- **WHAT YOU HAVE TO DO**: Turn the lines below into a Markdown table with the columns Row and Line, numbering each row and skipping blank lines. Leave the pictures out of the table.

- **Saved entries**:
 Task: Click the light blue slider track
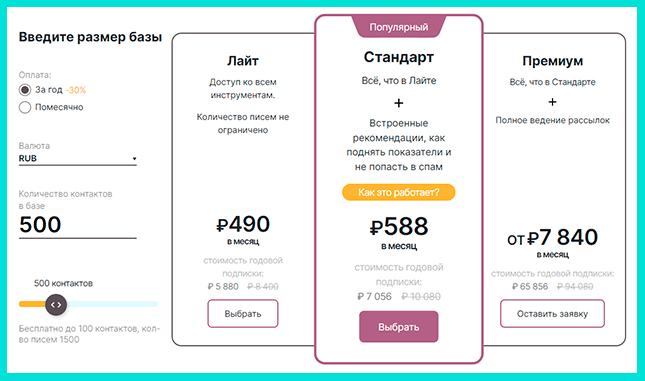pos(112,304)
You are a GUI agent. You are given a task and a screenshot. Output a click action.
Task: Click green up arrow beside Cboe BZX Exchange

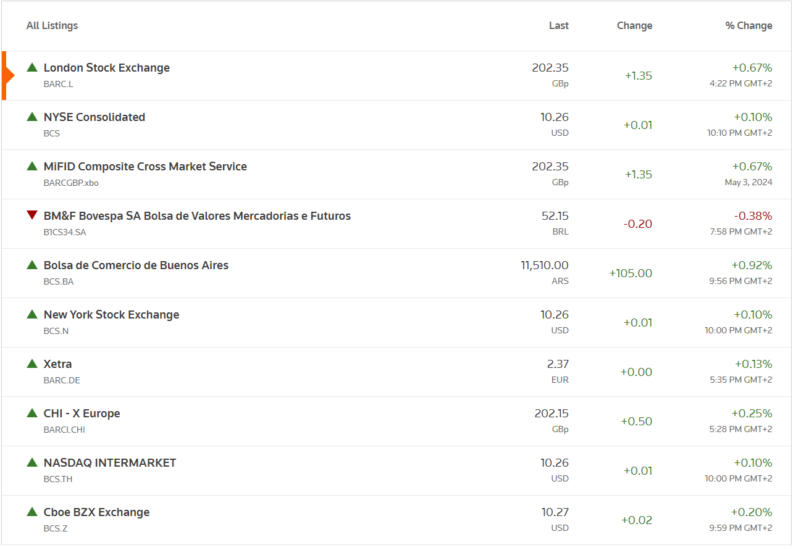tap(32, 512)
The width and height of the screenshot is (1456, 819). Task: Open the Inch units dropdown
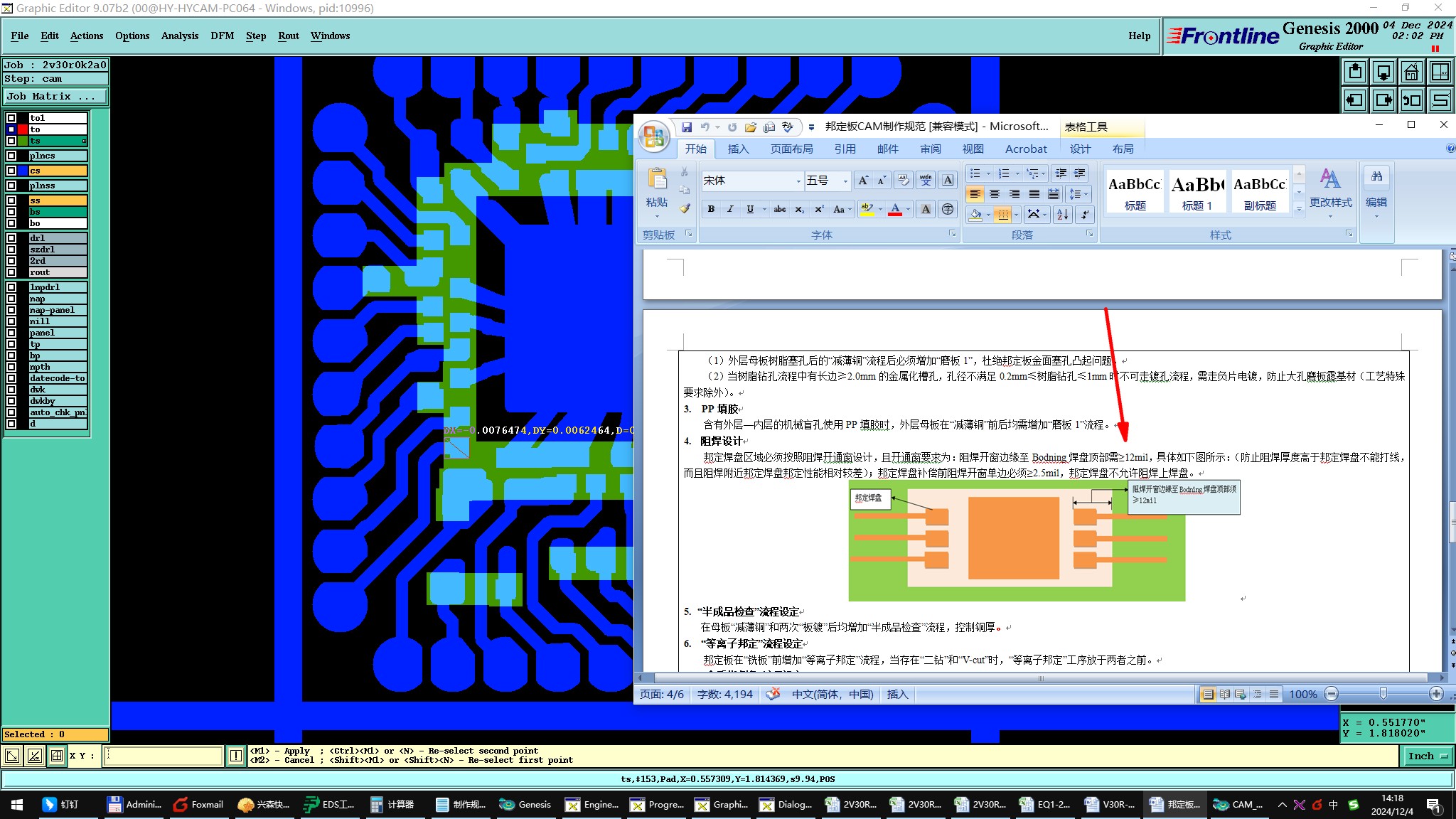[1426, 756]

- **FINISHED TASK**:
| Row | Line |
|---|---|
| 1 |  Task: Click the light blue slider track |
| 2 | pos(112,304) |
| 3 | You are a GUI agent. You are given a task and a screenshot. Output a click action. |
| 4 | Task: Click green up arrow beside Cboe BZX Exchange |
| 5 | tap(32, 512) |
| 6 | The width and height of the screenshot is (1456, 819). Task: Open the Inch units dropdown |
| 7 | [1426, 756] |